PROMPT:
If a line contains the word "text", include it in the count; state how many such lines the listing has and nothing else.

RECORDS TO PROCESS:
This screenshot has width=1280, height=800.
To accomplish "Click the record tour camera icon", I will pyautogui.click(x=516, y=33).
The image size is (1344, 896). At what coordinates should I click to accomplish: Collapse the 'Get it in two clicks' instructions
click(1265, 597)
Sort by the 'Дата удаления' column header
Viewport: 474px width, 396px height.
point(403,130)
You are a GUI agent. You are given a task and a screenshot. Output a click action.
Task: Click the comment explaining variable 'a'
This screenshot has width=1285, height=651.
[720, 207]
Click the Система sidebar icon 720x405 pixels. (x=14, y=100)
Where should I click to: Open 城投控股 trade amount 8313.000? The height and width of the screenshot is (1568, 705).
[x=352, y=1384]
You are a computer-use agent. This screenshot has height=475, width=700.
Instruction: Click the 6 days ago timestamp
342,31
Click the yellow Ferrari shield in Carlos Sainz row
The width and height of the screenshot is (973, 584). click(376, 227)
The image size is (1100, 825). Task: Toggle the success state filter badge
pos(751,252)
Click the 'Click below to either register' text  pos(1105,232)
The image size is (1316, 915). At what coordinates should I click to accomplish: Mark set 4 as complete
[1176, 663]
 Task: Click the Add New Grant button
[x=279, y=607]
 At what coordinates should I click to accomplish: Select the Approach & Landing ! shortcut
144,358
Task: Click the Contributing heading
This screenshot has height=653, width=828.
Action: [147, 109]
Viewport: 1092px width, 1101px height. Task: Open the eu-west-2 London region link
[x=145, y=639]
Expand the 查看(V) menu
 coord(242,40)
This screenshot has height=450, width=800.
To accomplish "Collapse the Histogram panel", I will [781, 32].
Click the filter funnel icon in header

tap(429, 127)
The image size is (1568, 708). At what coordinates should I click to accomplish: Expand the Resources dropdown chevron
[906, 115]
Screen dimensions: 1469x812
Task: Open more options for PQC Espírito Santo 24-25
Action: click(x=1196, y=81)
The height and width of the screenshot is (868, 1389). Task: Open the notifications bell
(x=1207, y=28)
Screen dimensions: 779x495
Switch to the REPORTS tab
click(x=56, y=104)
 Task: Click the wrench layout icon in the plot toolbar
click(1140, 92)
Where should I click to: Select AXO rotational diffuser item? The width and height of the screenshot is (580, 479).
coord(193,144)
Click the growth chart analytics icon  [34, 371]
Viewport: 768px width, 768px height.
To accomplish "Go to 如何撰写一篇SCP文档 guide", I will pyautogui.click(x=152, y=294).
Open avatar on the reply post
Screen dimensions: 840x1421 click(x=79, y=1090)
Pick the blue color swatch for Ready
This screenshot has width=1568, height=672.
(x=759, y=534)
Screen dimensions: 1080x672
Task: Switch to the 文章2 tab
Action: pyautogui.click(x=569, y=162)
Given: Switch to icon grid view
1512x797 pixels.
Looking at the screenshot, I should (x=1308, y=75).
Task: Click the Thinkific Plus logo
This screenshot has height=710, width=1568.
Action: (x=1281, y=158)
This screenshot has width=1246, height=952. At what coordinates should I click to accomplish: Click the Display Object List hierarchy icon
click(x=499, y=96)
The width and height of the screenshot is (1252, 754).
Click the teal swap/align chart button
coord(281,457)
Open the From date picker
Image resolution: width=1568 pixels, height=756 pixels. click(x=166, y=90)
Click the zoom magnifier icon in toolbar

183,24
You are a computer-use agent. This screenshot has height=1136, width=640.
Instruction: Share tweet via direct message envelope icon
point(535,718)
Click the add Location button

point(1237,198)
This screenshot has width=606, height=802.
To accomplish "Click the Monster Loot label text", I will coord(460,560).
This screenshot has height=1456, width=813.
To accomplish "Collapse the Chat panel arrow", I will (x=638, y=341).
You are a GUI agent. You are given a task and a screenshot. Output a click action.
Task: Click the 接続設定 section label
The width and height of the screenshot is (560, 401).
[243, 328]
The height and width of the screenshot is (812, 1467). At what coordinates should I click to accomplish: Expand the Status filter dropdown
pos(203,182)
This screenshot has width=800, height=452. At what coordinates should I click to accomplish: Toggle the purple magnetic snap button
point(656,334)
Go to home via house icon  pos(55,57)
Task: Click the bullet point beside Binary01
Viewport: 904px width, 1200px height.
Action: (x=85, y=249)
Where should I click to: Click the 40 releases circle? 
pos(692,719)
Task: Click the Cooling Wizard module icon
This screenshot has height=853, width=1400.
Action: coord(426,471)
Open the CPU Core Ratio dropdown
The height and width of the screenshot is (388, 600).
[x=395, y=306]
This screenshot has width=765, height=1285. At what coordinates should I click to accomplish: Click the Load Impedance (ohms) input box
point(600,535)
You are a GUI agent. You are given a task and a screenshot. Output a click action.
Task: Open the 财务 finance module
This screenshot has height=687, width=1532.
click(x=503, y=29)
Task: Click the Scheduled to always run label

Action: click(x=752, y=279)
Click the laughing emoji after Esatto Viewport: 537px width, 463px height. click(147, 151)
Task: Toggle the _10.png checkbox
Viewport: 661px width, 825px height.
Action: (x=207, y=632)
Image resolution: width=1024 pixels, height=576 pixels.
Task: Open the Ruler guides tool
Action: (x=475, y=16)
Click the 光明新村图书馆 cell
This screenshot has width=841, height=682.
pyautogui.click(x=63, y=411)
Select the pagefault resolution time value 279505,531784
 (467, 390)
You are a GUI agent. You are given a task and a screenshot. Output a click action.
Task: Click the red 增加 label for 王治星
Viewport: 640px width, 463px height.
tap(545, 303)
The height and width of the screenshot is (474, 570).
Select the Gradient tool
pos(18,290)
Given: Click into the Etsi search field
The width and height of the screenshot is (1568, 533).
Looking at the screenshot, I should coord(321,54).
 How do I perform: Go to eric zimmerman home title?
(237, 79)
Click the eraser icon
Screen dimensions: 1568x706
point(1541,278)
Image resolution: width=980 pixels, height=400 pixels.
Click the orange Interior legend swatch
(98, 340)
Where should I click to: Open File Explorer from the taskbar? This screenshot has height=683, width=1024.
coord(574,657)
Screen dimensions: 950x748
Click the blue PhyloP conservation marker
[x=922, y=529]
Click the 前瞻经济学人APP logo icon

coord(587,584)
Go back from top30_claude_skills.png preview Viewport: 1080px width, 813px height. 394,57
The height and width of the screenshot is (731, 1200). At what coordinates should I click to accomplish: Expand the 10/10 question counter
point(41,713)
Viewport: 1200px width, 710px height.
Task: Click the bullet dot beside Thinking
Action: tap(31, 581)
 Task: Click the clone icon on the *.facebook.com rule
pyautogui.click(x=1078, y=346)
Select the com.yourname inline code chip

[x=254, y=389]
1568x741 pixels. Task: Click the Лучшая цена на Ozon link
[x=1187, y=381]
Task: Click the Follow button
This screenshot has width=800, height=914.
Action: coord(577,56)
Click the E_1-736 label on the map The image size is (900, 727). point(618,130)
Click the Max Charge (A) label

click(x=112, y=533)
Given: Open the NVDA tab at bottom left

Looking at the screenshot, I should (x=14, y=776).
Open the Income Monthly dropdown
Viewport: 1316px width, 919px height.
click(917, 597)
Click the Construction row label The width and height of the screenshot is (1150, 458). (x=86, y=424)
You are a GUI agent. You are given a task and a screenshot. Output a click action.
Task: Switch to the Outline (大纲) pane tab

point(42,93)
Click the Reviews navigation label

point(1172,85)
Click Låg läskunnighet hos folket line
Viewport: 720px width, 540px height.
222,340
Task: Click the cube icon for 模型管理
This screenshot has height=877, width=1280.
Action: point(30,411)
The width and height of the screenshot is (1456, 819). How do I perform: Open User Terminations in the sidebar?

EXPECTED ANSWER:
2